All at once from behind the oven came a great hissing sound. At last the samovar water boiled.
The old taxman glanced at me with eyebrows raised and followed the sound behind the oven.
I trailed him. “Please—”
The old man waved Mr. A. over. “Really? You have not a thing?” He pointed with his cane behind the oven. “This seems to be a household item.”
Mr. A. lifted the boiling samovar from my hiding place, holding it by the silver swan-head handles, and placed it back on the table. “Jesus, it’s hot.”
“Well, that’s a start,” the old one said. He ran one finger along the samovar’s sterling silver band, fastened like a belt around a man’s waist, stamped with the seals of winning at every samovar competition Papa entered it in. “Look at all those awards.”
“He was a great artist,” I said.
The old man waved Mr. A. away. “Take it to the wagon.”
I fell to my knees. “Please, no. We need it for my mamka—”
The old man wagged a finger in my face. “It’s better off in a fine home, not here where the roof probably leaks on it.”
Mr. A. wore a weary look as he dumped the steaming water out of the samovar just outside the door and carried it toward the carriage. I covered my face with my hands.
“Get up.” The old one yanked me up by the elbow.
“Please, my mamka sews beautiful things. She can make you a fine sash with silver beads. Or tell your future. She is a seer.”

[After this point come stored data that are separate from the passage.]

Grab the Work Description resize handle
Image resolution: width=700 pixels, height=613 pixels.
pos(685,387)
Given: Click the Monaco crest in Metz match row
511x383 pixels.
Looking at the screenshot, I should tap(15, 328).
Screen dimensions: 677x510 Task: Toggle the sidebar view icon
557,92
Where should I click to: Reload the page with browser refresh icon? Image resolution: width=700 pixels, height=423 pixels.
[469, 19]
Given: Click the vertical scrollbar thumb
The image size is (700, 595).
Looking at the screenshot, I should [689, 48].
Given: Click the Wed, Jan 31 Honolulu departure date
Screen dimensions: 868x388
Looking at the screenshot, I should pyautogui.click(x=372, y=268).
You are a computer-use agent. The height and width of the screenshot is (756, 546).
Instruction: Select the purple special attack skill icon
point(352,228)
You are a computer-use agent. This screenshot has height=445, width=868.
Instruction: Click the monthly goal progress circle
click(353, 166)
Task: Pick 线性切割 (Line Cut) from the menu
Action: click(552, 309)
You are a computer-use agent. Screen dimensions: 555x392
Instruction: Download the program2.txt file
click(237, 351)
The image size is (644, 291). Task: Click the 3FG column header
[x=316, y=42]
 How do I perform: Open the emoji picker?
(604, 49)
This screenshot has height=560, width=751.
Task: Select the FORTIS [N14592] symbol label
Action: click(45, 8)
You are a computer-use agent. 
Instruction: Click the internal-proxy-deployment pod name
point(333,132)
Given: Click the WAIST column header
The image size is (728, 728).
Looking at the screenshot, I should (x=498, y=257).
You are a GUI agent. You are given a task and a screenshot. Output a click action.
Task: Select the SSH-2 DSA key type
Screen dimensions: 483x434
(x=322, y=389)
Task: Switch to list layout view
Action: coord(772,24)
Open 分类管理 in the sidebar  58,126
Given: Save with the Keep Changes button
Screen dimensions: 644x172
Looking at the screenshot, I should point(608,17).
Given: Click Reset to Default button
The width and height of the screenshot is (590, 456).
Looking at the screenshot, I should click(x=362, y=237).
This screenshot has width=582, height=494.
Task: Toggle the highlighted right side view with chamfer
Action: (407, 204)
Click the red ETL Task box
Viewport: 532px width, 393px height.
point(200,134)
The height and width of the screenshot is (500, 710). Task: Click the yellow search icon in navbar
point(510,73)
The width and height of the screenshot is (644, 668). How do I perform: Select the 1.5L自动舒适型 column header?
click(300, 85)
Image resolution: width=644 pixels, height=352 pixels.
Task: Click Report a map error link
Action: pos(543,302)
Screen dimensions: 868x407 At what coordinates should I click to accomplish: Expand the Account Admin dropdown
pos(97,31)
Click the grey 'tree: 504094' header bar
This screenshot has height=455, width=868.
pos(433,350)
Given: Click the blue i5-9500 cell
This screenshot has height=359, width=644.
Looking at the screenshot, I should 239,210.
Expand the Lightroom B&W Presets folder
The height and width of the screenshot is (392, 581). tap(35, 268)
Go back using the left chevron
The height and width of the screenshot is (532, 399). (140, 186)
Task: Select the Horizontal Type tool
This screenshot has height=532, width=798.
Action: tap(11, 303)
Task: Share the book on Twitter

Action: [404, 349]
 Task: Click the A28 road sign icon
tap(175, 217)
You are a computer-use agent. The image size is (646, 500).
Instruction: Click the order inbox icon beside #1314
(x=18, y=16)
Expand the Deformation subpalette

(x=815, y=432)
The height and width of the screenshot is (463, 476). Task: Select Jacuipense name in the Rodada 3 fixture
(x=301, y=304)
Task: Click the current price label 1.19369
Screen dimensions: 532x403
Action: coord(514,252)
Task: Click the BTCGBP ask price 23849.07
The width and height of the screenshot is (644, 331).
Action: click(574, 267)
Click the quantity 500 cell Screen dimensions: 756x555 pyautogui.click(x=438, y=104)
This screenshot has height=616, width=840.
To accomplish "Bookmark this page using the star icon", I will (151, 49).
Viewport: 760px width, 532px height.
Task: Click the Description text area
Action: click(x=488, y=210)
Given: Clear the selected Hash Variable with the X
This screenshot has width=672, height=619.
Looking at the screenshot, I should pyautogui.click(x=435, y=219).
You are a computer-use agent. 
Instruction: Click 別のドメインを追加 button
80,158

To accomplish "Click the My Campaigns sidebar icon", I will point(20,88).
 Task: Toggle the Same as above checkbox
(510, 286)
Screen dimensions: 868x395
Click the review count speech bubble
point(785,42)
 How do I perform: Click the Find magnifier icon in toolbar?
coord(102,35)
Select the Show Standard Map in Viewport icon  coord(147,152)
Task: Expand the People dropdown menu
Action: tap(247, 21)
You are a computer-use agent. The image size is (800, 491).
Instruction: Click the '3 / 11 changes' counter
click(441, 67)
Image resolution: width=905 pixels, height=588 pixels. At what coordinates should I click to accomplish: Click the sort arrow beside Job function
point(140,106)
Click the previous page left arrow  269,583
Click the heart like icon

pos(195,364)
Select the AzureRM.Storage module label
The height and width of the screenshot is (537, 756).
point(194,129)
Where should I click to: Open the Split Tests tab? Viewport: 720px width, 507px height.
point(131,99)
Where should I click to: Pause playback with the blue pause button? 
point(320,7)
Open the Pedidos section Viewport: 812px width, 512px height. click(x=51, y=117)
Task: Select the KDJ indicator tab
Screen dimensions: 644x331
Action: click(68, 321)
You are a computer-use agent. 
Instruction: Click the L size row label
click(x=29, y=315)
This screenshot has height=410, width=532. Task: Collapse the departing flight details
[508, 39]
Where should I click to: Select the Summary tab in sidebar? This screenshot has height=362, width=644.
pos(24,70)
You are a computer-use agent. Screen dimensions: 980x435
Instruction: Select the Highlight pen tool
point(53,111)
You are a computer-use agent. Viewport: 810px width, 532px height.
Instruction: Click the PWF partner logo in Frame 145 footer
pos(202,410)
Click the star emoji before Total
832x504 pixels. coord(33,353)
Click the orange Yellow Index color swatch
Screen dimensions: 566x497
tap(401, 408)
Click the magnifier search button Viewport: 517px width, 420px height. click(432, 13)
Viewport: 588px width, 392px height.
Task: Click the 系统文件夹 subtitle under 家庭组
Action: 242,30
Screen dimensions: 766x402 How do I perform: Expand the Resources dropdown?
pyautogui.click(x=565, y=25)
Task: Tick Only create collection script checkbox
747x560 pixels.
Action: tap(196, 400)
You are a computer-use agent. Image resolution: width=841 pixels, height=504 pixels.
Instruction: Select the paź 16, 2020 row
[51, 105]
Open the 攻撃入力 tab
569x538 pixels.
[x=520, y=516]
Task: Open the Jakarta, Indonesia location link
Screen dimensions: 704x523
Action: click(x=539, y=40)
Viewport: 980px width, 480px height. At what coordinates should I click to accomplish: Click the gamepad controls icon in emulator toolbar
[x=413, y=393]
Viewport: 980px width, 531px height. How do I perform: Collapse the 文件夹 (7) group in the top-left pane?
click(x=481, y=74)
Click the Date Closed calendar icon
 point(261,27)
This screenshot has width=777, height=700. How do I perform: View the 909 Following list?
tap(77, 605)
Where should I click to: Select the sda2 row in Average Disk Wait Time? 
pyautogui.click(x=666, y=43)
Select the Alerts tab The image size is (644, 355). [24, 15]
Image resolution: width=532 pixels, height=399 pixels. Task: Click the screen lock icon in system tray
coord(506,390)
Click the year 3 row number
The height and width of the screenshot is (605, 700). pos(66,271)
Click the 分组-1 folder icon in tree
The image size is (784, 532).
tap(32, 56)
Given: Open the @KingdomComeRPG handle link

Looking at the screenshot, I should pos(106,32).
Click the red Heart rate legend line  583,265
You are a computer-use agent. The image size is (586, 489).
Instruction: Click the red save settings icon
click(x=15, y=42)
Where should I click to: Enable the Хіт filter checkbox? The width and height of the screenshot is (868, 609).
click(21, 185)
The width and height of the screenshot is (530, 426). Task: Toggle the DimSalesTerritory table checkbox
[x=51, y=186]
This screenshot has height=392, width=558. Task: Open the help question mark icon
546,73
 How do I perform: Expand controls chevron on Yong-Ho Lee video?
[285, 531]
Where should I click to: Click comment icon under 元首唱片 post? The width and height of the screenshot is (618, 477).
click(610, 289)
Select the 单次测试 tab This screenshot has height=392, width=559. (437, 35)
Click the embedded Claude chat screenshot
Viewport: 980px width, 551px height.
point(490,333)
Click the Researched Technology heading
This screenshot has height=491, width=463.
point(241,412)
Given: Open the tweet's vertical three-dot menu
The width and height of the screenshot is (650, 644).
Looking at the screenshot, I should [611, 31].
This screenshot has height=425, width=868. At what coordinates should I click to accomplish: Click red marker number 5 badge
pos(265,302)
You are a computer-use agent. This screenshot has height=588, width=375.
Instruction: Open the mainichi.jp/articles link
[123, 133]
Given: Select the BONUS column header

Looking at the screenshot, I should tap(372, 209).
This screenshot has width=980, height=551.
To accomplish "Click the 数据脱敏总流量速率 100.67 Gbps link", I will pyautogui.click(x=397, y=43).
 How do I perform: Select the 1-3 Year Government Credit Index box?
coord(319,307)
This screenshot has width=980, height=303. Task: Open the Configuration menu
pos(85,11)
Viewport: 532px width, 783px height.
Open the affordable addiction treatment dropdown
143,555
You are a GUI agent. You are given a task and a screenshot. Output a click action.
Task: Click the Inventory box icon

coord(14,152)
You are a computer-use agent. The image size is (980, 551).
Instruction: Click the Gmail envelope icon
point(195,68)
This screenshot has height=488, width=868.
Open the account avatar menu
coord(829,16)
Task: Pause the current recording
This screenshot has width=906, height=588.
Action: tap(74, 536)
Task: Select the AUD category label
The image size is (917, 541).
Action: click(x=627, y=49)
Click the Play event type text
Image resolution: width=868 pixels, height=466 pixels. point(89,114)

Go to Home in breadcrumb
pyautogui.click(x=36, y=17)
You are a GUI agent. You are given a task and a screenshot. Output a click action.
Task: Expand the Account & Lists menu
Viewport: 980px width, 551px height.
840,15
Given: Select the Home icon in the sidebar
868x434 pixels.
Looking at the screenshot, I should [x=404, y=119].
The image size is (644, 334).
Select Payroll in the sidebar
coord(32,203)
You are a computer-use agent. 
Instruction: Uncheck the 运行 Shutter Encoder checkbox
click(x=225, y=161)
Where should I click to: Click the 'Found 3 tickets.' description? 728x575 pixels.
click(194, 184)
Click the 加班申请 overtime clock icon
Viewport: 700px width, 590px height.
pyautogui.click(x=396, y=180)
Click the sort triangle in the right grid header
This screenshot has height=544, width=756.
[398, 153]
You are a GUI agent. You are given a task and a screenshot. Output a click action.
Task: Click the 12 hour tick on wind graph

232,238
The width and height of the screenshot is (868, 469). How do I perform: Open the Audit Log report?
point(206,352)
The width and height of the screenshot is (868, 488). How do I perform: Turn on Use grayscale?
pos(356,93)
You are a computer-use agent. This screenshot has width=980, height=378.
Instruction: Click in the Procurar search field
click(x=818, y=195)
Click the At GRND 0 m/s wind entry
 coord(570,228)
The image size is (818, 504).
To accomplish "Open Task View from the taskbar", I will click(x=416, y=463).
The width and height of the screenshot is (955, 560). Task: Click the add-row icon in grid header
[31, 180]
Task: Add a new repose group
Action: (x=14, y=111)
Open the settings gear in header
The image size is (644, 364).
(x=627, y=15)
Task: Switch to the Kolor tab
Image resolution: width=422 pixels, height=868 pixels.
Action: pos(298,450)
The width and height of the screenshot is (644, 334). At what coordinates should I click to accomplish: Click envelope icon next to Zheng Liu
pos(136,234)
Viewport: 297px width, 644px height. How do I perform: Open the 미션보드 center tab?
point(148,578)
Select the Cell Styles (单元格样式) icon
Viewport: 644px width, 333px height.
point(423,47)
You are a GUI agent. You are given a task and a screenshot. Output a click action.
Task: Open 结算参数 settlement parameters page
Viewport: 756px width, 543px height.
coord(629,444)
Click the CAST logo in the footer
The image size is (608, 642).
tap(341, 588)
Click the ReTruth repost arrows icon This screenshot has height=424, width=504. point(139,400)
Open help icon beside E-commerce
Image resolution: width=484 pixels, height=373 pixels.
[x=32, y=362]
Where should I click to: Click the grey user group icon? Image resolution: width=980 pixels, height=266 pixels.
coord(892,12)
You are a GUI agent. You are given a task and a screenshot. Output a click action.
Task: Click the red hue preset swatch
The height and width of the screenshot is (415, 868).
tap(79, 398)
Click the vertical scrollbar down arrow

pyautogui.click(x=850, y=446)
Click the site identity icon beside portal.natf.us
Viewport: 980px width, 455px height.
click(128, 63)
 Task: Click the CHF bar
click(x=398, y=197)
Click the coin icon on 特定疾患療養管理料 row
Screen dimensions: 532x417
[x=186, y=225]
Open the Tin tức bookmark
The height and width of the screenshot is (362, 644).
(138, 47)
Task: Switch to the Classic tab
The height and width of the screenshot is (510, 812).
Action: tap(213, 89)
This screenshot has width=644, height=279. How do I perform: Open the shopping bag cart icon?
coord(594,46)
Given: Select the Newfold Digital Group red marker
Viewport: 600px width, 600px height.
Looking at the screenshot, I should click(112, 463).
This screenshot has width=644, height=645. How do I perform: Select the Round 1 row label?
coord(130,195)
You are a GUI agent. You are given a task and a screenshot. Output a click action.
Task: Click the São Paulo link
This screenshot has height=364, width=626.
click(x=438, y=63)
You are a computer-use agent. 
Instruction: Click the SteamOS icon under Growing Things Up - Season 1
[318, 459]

He pulled me close and I smelled on his breath beets and stale beer. “How old are you?”
“Fourteen. Please don’t take our samovar.”
He smiled and ran one hand down the front of my sarafan, hurting my burned skin. “Why do you girls wear so many layers?”
I tried to move toward Mamka but he pushed me against the hard clay of the tall oven.
He kissed my neck, his greasy hair cold against my throat. “I can bring that samovar back if you cooperate.”
I froze. I’d never kissed anyone, even Taras. I glanced at Mamka, lying there on her bench along the wall, deep in a fever-sleep. Who would know?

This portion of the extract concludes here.